→ Task input:
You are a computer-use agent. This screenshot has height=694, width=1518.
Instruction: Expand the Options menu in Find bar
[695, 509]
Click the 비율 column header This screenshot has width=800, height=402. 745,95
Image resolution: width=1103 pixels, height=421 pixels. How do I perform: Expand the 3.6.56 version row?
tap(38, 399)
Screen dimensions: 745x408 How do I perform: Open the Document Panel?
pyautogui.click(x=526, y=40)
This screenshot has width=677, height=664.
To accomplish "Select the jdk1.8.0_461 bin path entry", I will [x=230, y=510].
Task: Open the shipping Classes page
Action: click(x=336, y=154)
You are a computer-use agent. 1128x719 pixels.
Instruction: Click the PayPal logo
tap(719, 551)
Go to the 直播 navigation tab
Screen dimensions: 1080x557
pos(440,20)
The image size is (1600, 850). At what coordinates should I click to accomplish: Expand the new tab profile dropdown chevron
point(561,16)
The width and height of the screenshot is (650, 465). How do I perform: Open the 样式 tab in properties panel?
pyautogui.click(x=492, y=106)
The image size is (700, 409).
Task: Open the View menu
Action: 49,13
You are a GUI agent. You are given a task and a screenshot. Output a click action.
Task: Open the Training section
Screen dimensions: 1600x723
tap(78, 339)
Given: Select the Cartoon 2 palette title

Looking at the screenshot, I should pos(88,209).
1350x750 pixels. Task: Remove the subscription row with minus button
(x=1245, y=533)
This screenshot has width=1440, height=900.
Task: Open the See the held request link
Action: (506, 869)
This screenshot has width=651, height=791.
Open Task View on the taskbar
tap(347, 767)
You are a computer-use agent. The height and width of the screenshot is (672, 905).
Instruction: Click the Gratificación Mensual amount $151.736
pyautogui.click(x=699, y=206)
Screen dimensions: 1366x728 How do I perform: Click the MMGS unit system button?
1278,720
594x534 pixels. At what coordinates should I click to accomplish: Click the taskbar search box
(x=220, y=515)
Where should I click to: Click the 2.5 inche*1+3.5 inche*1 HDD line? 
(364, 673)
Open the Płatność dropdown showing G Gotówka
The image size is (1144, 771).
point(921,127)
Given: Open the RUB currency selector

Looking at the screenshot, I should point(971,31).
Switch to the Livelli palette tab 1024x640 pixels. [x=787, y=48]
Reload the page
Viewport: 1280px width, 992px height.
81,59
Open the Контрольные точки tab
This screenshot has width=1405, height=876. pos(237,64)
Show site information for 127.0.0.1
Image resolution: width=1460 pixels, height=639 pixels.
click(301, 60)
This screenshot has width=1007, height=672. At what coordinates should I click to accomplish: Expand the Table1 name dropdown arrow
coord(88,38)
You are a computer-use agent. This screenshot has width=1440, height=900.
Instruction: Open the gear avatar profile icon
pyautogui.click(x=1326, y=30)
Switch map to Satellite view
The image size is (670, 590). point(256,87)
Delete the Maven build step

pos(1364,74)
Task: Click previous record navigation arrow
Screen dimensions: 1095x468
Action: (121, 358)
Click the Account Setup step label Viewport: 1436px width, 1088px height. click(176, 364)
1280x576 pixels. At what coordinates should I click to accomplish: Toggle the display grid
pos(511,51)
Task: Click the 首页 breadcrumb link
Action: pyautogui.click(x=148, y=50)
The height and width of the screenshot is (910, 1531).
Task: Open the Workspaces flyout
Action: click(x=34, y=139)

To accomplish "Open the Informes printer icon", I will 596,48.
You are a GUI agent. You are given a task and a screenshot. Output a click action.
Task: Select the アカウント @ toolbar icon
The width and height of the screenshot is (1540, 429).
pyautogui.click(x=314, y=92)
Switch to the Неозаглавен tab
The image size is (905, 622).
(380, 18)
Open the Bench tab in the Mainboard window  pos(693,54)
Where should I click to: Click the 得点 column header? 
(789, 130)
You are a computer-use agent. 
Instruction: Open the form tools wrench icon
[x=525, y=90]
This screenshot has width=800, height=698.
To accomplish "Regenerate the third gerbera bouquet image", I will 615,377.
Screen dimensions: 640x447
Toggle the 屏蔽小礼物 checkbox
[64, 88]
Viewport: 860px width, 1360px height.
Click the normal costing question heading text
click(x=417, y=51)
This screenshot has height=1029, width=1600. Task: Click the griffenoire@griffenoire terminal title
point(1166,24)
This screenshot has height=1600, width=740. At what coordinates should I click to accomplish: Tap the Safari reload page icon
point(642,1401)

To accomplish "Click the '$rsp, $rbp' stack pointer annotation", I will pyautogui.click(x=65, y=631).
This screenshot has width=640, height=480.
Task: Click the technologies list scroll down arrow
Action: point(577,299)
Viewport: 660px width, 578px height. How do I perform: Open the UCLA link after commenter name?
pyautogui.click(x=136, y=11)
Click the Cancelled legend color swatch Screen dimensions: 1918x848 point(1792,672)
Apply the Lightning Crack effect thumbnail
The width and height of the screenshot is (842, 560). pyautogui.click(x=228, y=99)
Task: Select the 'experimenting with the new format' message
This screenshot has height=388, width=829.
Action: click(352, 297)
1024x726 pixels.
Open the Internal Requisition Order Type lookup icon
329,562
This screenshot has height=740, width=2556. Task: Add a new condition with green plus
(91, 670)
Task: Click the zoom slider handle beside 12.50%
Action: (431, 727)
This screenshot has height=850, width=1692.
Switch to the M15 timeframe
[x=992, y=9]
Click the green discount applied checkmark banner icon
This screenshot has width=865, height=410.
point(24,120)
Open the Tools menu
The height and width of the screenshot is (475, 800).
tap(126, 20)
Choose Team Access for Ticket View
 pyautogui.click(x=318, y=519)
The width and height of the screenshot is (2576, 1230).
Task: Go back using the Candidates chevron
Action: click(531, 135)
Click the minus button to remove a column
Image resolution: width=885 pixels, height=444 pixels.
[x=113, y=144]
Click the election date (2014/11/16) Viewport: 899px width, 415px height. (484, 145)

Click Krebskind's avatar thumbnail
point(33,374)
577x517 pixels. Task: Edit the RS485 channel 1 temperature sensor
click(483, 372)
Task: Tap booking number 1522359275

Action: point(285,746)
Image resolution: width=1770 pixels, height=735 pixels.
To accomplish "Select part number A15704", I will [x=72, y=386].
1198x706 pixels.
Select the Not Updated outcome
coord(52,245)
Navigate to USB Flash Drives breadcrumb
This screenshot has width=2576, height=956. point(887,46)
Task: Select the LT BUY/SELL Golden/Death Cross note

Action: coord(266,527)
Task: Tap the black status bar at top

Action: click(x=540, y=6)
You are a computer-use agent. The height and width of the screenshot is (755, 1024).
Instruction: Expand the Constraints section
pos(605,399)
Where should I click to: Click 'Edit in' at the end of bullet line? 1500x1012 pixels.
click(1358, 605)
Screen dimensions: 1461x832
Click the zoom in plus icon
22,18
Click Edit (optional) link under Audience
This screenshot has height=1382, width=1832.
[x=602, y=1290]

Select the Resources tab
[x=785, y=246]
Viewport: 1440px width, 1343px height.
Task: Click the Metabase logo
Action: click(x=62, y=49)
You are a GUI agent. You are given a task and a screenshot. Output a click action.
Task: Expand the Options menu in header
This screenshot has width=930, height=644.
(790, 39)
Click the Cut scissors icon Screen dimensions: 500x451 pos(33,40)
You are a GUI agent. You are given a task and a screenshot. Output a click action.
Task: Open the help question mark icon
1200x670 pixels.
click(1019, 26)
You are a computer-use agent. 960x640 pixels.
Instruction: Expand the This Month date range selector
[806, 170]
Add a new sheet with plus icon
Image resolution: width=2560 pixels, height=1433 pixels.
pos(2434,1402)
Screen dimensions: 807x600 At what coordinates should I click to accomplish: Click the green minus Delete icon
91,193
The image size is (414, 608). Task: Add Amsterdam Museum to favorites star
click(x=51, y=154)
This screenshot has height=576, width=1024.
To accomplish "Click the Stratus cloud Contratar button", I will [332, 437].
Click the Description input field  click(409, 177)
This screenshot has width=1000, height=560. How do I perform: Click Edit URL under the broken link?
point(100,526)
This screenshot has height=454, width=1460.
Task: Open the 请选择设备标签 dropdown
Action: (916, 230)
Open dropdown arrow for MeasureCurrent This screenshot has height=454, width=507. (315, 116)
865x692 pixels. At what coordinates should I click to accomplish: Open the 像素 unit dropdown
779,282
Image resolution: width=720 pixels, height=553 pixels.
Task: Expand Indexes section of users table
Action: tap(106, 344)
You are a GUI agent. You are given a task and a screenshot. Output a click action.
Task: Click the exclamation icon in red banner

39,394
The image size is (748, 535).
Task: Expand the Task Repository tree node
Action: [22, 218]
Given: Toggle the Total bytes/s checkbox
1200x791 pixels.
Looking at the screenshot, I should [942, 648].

→ Work to complete:
Where does the word "computer" occur in the data? Copy every line that has it.

→ Reply to the exercise:
You are a computer-use agent. This screenshot has height=694, width=1518.
You are a computer-use agent. 1128x719 pixels.
You are a computer-use agent. The height and width of the screenshot is (672, 905).
You are a computer-use agent. This screenshot has width=1440, height=900.
You are a computer-use agent. 
You are a computer-use agent. The height and width of the screenshot is (755, 1024).
You are a computer-use agent. 960x640 pixels.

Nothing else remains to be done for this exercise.